Reputation: 125
I'm trying to construct a numpy array, and then append integers and another array to it. I tried doing this:
xyz_list = frag_str.split()
nums = numpy.array([])
coords = numpy.array([])
for i in range(int(len(xyz_list)/4)):
numpy.append(nums, xyz_list[i*4])
numpy.append(coords, xyz_list[i*4+1:(i+1)*4])
print(atoms)
print(coords)
Printing out the output only gives my empty arrays. Why is that?

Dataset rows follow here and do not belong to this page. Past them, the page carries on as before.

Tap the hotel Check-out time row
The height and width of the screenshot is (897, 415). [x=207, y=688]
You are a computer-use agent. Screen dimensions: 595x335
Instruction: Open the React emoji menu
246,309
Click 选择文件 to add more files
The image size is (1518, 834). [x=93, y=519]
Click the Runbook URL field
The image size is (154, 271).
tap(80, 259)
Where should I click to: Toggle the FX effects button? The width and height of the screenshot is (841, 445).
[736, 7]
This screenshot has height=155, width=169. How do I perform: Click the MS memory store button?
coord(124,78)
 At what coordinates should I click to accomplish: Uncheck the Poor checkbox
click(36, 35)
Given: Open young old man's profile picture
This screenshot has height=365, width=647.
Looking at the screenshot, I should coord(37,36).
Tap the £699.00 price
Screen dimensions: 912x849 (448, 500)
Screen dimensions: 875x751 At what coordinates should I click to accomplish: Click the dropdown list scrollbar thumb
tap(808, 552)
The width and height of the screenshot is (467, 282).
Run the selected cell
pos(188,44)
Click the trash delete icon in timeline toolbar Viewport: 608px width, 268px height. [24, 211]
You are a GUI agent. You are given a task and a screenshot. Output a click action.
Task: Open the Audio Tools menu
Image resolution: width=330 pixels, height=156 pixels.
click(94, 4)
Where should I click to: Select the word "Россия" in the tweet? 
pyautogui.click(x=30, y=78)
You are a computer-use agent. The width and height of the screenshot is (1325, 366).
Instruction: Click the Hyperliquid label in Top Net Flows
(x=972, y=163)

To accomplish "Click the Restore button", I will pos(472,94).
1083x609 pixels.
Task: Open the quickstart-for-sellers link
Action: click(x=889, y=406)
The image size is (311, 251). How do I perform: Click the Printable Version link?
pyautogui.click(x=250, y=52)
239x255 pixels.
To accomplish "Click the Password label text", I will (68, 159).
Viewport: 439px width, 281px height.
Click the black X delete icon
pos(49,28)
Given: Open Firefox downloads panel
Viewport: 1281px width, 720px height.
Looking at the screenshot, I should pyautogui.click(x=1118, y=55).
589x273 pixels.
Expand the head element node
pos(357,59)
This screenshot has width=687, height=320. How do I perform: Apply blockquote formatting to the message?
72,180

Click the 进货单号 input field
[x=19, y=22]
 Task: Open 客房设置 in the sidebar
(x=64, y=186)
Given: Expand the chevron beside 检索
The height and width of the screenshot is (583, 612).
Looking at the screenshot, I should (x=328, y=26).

In addition, how can I rewrite coords
in a way that allows me to have 2D arrays like this: array[[0,0,0],[0,0,1],[0,0,-1]]
?
Upvotes: 2
Views: 13448
Reputation: 164613
numpy.append
, unlike python's list.append
, does not perform operations in place. Therefore, you need to assign the result back to a variable, as below.
import numpy
xyz_list = [1, 2, 3, 4, 5, 6, 7, 8, 9, 10, 11, 12]
nums = numpy.array([])
coords = numpy.array([])
for i in range(int(len(xyz_list)/4)):
nums = numpy.append(nums, xyz_list[i*4])
coords = numpy.append(coords, xyz_list[i*4+1:(i+1)*4])
print(nums) # [ 1. 5. 9.]
print(coords) # [ 2. 3. 4. 6. 7. 8. 10. 11. 12.]
You can reshape coords
as follows:
coords = coords.reshape(3, 3)
# array([[ 2., 3., 4.],
# [ 6., 7., 8.],
# [ 10., 11., 12.]])
More details on numpy.append
behaviour
Returns: A copy of arr with values appended to axis. Note that append does not occur in-place: a new array is allocated and filled.
If you know the shape of your numpy
array output beforehand, it is efficient to instantiate via np.zeros(n)
and fill it with results later.
Another option: if your calculations make heavy use of inserting elements to the left of an array, consider using collections.deque
from the standard library.
Upvotes: 4
Reputation: 231325
np.append
is not a list clone. It is a clumsy wrapper to np.concatenate
. It is better to learn to use that correctly.
xyz_list = frag_str.split()
nums = []
coords = []
for i in range(int(len(xyz_list)/4)):
nums.append(xyz_list[i*4])
coords.append(xyz_list[i*4+1:(i+1)*4])
nums = np.concatenate(nums)
coords = np.concatenate(coords)
List append is faster, and easier to initialize. np.concatenate
works fine with a list of arrays. np.append
uses concatenate
, but only accepts two inputs. np.array
is needed if the list contains numbers or strings.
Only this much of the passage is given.